Desde el inicio de su pontificado, Juan Pablo II dio la indicación de que en todos sus ceremonias públicas las primeras filas estuvieran siempre dedicadas a los enfermos. Antes de las audiencias, los saludaba, acariciaba, escuchaba. En una de esas ocasiones, alguien le hizo notar, discretamente, el retardo que se estaba acumulando. Su respuesta fue inmediata: «Con quien sufre no se debe tener nunca prisa». Así, nos enseñó la actitud adecuada para destruir la soledad que amenaza siempre a quien sufre.

Al final de su vida, la dimensión física del dolor le acompañó durante años. Diría que, desde entonces, comenzó a escribir la encíclica más bella de todo su largo pontificado porque no la estaba escribiendo con palabras, sino con su propia vida. Y lo que nos decía, aún sin poderlo a veces manifestar, era que la enfermedad no solo no lleva a la desesperación, sino que se presenta como una simplificación excepcional, una destilación saludable de lo que es realmente humano. Para él, «la alegría proviene del descubrimiento del sentido del dolor». Y no faltaban, en su persona, las manifestaciones de simpatía y buen humor que son la consecuencia de una alegría estable y sólida. Una vez, un visitante en los años en los que el Parkinson estaba ya avanzado, le manifestó su impresión sobre lo bien que lo encontraba. Juan Pablo II, esbozando una sonrisa, le respondió: «Pero, ¿usted cree que no veo en televisión la pinta que tengo…?». Cuando se está convencido de esto, como él lo estaba, dos actitudes humanas -buen humor y aceptación de la aflicción- no solamente están unidas sino que, al final, una es la base y la razón de la otra.

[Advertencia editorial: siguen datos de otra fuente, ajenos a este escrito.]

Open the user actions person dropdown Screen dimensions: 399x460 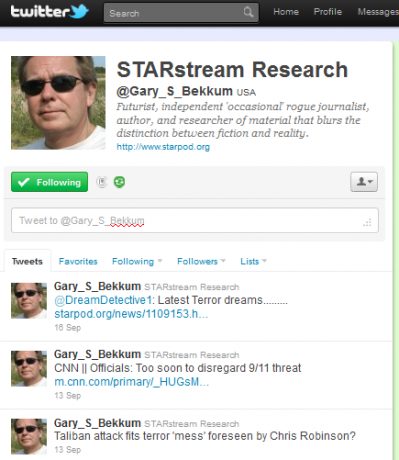click(364, 182)
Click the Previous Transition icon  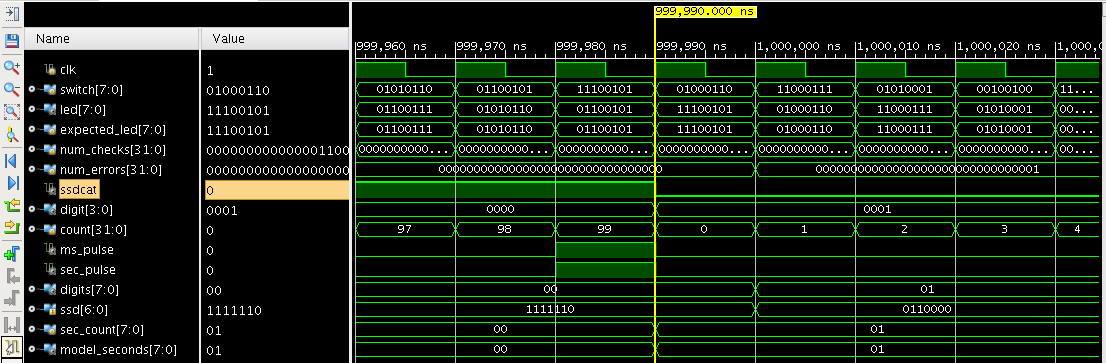tap(11, 206)
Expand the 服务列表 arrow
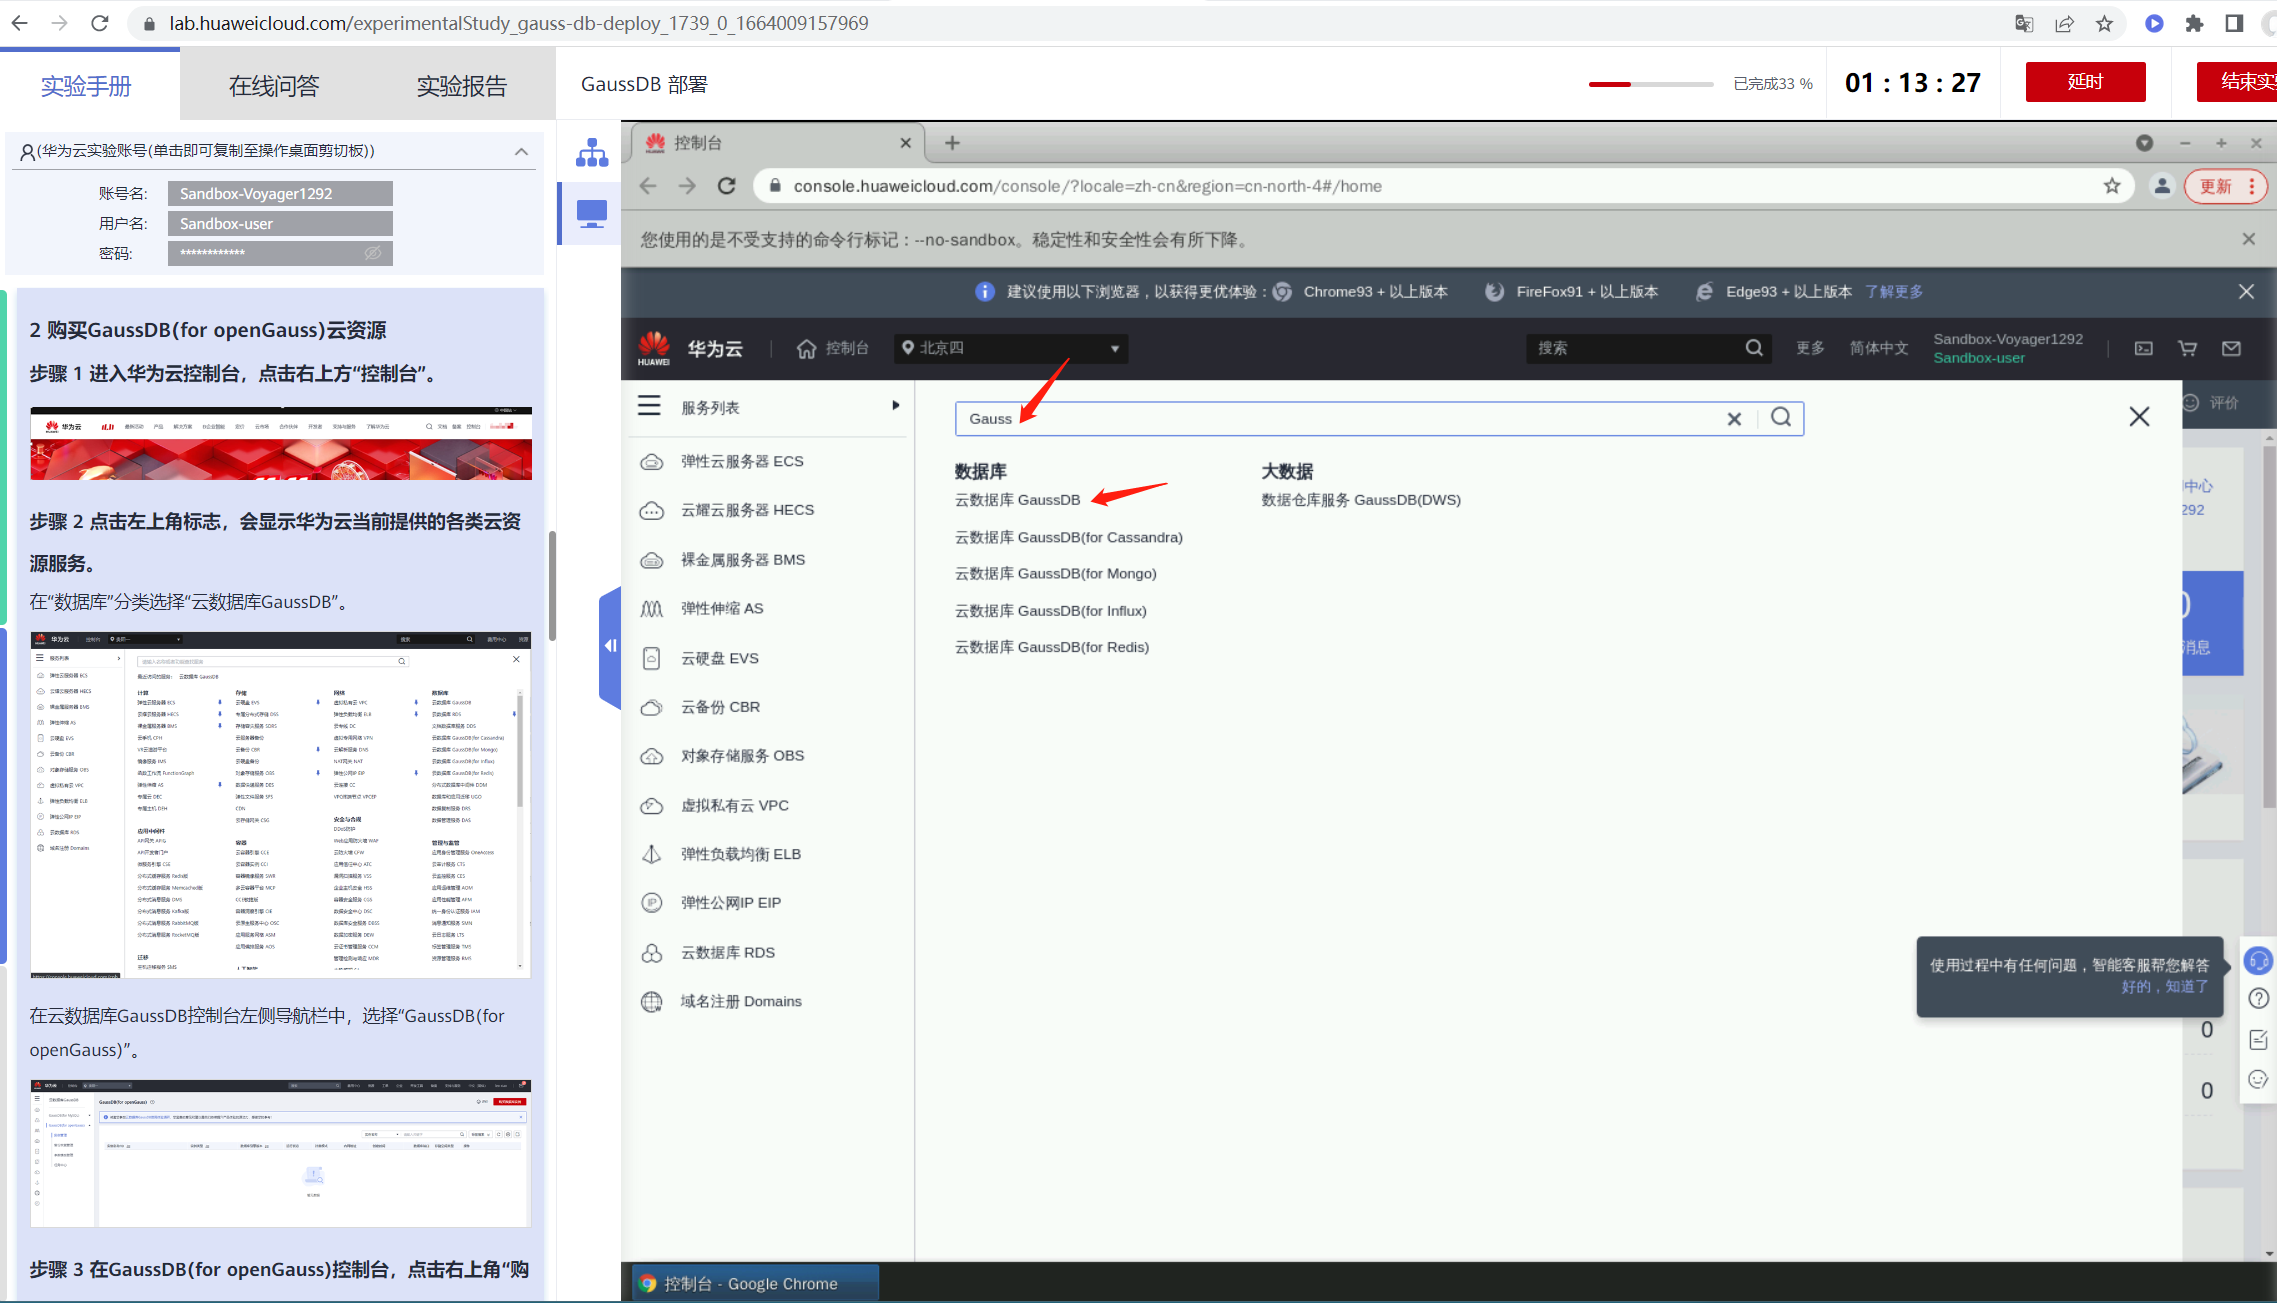Viewport: 2277px width, 1303px height. tap(895, 405)
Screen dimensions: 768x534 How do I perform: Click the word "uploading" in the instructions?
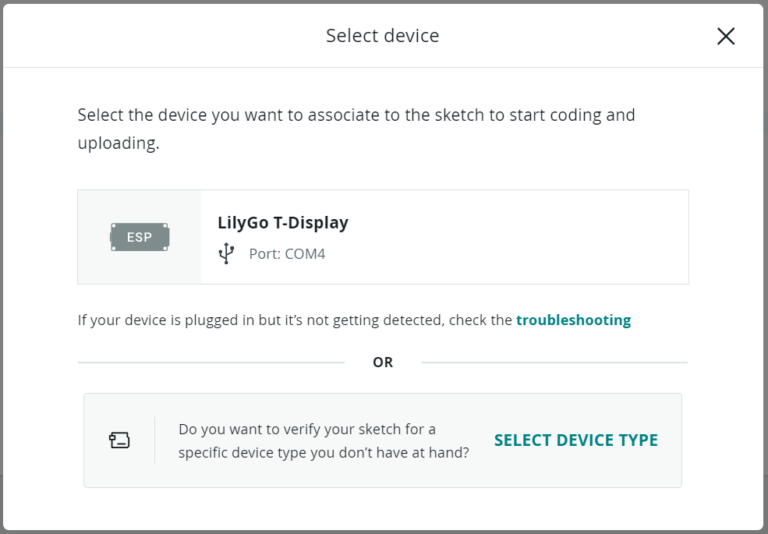point(118,143)
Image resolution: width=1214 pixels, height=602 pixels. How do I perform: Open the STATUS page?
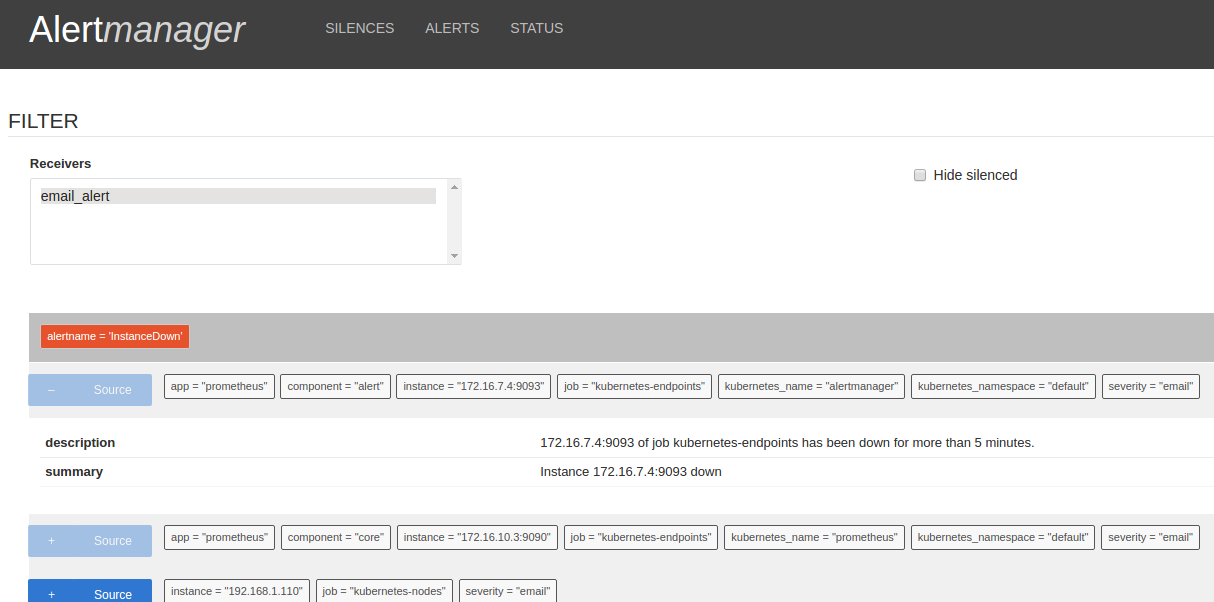(536, 28)
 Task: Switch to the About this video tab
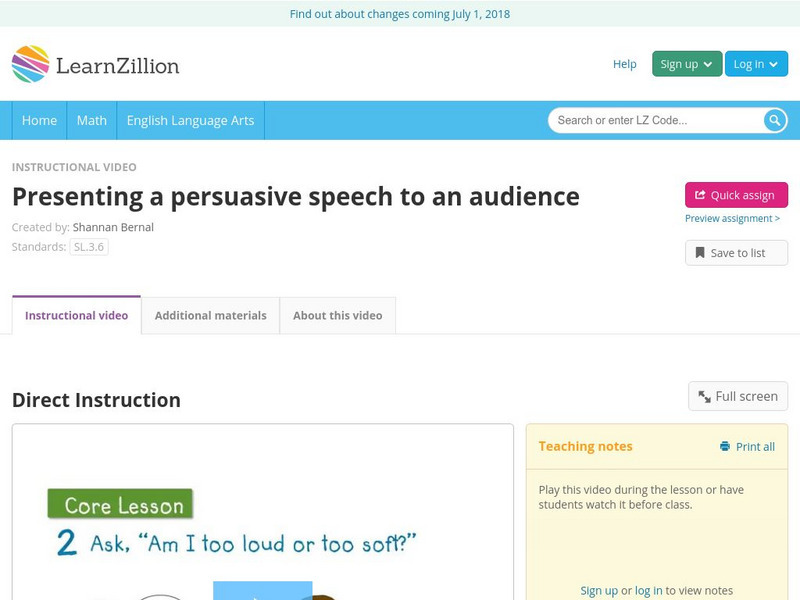pos(337,315)
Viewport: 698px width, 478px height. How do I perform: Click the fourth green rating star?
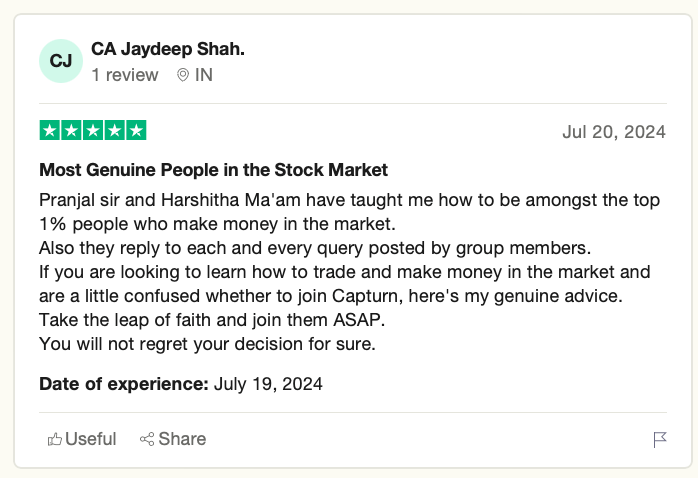115,130
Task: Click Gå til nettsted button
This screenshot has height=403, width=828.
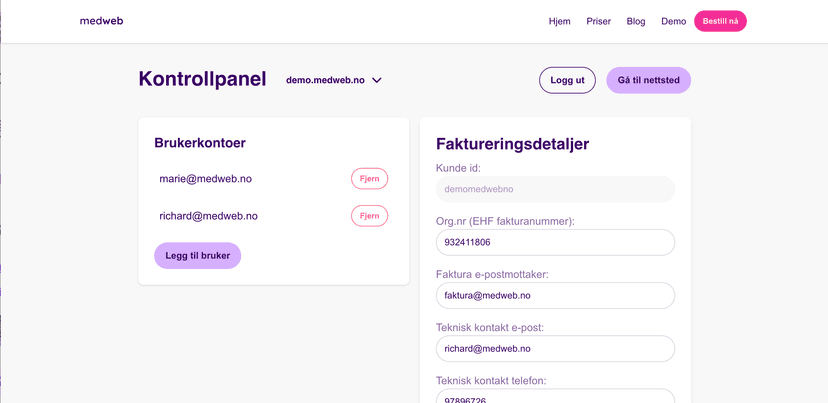Action: [648, 80]
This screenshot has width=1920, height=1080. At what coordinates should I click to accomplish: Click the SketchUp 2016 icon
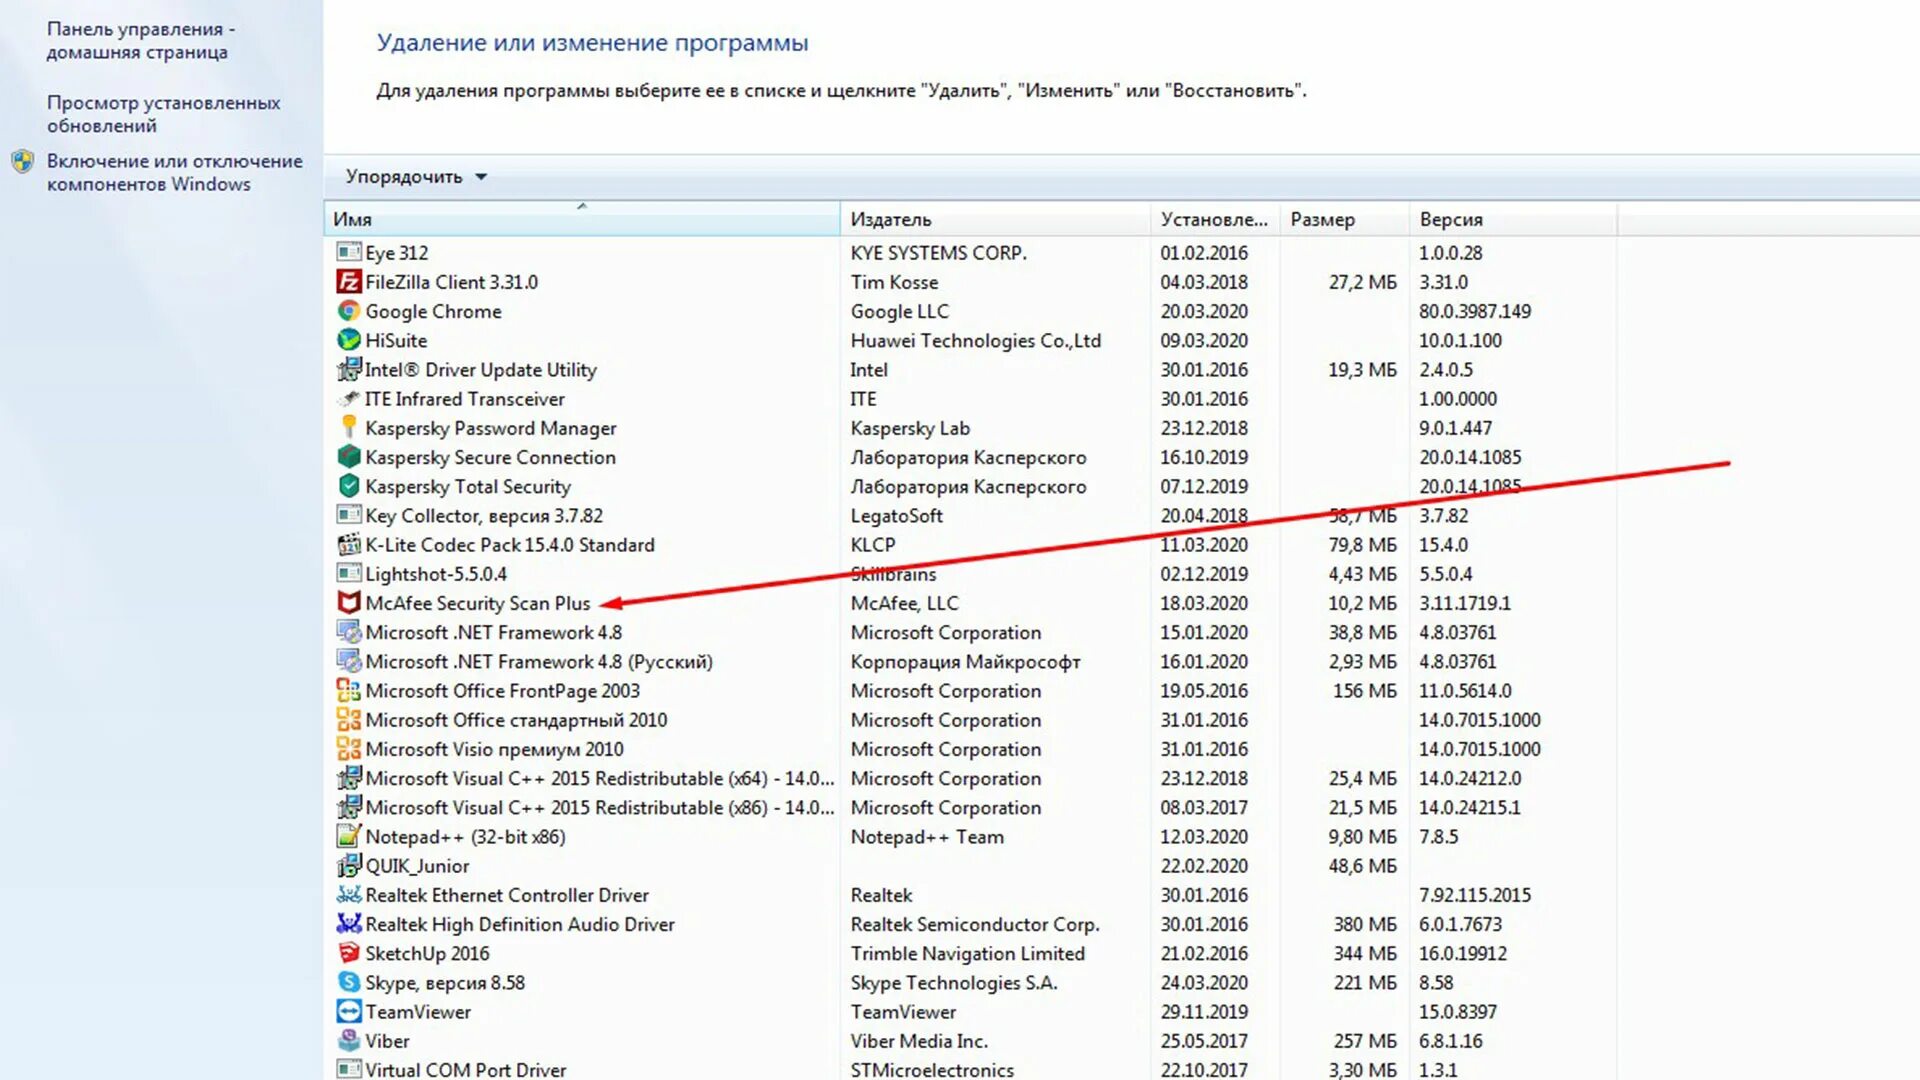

La última vez que lo vi fuera del lecho en donde se consumó su existencia, era en una silla de ruedas empujada por una religiosa en su apartamento. La distancia era corta: los escasos diez metros que discurrían entre su habitación y la capilla de su apartamento. Era allí, junto al tabernáculo, donde pasaba su tiempo aquellos días. Era el lugar donde, del sufrimiento, se podía entender todo. Porque era allí donde la aceptación más plena hacía, del sufrimiento humano, ofrenda.